My only advice is for the ICU rapid response nurse to be kind to the floor nurses instead of berating them. They either forgot or never knew what it is like to have five to nine patients in varying states of neediness.

Thanks for the input. This is really one of my biggest fears that the floor nurses will resent the implication, I mean you know the whole,

I can call a doc as well as they can, why should I need another nurse to check my patient? I can do the same things this nurse can do!

I want to start by going to the floors and having an inservice with the charge nurses and explaining the team and asking if they feel this could be a helpfull resource.

We don't do this at my hospital...Currently, if a patinet on the floor is having difficulty, the RN can call RT to evaluate/assist and call the dr. to have the patient transferred...If it is bad enough they may call ahead "pre-code" to get one of us there (but that rarely happens). Usually the patient is either transferred before they code and cared for in CCU or the patient codes and one from CCU/ICU/ER all go to run the code. IT is an interesting system that you mention...but who watches your patients while you are helping on the floor?

We had another meeting yesterday and for now it seems like they are just going to make it the CCU charge nurse that is the responder, the admin. is strongly stressing that it be a "come-along-side" program we are not to go and take over the situation and we are to involve the primary nurse with initial reassessment, and sort of try to treat it like a teaching experience. You know like Ok so what did you see that prompted you to call? What has been baseline previously? What kinds of things do you think could cause what we're seeing? Sort of make suggestions after reassessment. They are stressing it as a resource and that we just assist and not assume care, we can offer to make calls to the doc or just explain what we think the doc would need to know. My biggest problem is that we will not have any standing orders to cover the situation.

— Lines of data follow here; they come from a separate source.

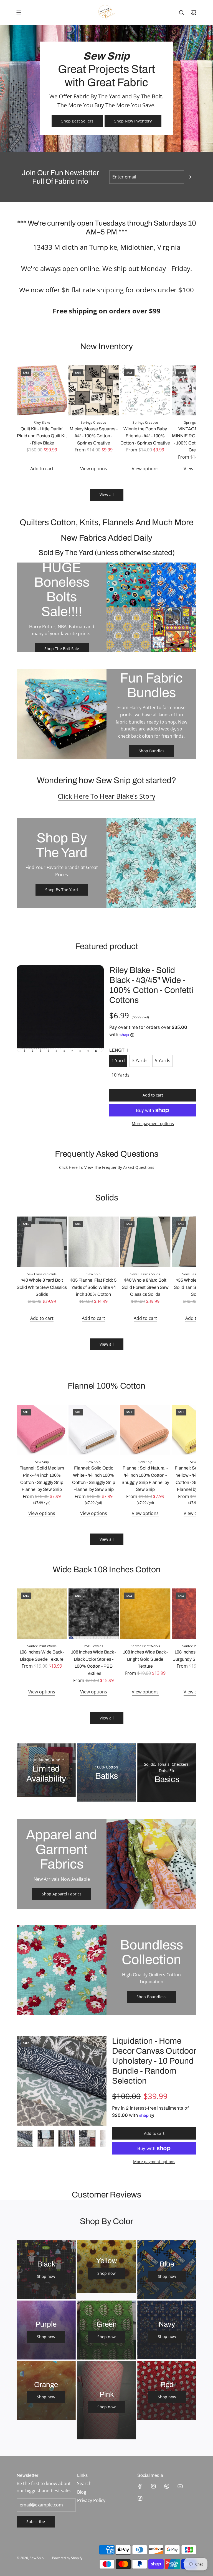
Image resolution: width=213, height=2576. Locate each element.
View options (93, 469)
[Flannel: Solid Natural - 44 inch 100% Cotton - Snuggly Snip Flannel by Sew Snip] (145, 1430)
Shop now (46, 2276)
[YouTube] (180, 2486)
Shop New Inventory (133, 121)
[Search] (181, 12)
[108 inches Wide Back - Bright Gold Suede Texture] (145, 1613)
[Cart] (193, 12)
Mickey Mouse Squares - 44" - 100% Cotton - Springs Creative (94, 435)
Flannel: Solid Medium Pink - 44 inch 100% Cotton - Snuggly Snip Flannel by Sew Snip (41, 1479)
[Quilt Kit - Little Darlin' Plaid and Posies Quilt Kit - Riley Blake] (42, 390)
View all (107, 494)
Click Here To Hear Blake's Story (106, 796)
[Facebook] (140, 2486)
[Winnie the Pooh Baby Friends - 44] (145, 390)
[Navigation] (18, 12)
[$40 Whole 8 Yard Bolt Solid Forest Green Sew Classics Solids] (145, 1242)
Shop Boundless (151, 1996)
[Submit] (190, 177)
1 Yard (118, 1060)
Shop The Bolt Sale (61, 648)
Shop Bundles (151, 750)
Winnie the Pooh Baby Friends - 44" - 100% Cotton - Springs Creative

We're in the process of forming the team. As I know more I'll update the link. Right now, like you, we are gathering information. THIS THREAD HELPED!

We're in the process of forming the team. As I know more I'll update the link. Right now, like you, we are gathering information. THIS THREAD HELPED!

I guess my previous posty mad it sound like just the charge nurse, actually it will be the CCU Charge and the RT Manager.

Ok here is the plan as it is now. March 7 for 3 weeks from 7-3 only they will pilot the program for med-surg floors. During this time there will be the CCU charge, 2 CNS(clinical nurse specialist)and the RT manager. The CNS are supposedly going to be there to help make it a teaching experience. Then after that 3 weeks it will be 3 weeks for 24/7 but still just med-surg. Then in May we go full time hospital wide.

We're in the process of forming the team. As I know more I'll update the link. Right now, like you, we are gathering information. THIS THREAD HELPED!

http://www.metproject.org.uk/html/the_met_project_book.html

check this site they really have all their ducks in a row with their protocols and design.